--- DATASET EXTRACT ---

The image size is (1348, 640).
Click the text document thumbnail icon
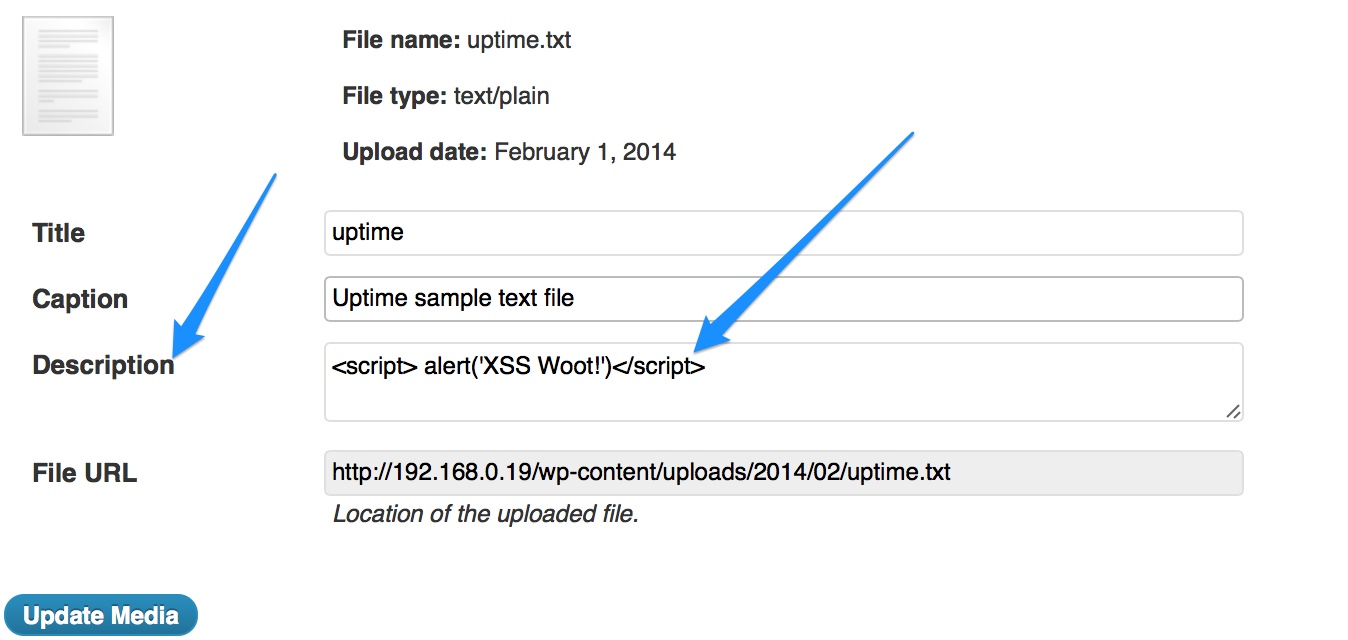(x=68, y=76)
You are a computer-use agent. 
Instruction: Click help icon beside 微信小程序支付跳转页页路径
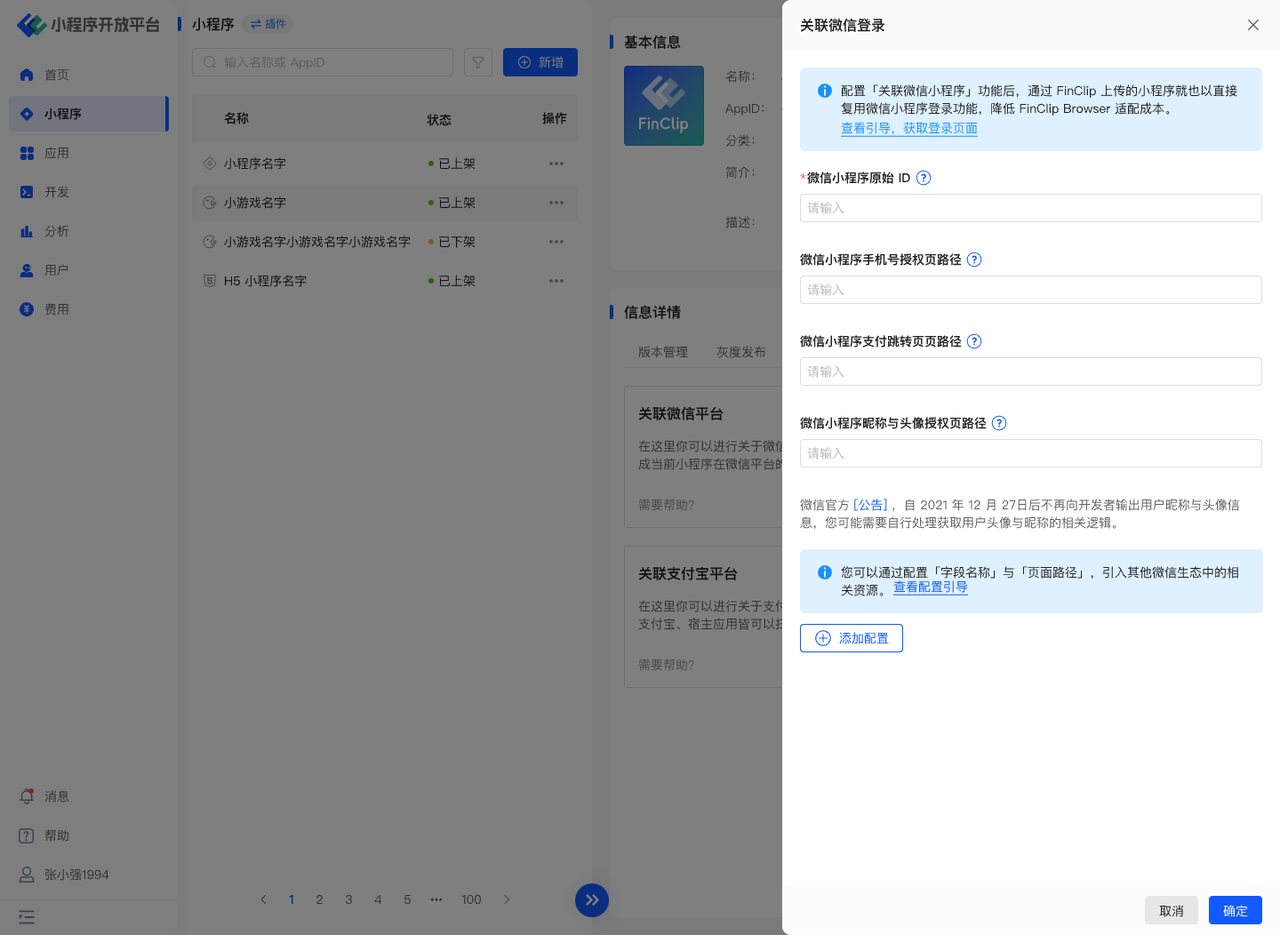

--- WHAT YOU HAVE TO DO ---
Copy the whole listing above word for word but do not carry over the pictures.

--- COMPLETED EXERCISE ---
The image size is (1348, 640).
Click the text document thumbnail icon
(x=68, y=76)
You are a computer-use agent. 
Instruction: Click help icon beside 微信小程序支付跳转页页路径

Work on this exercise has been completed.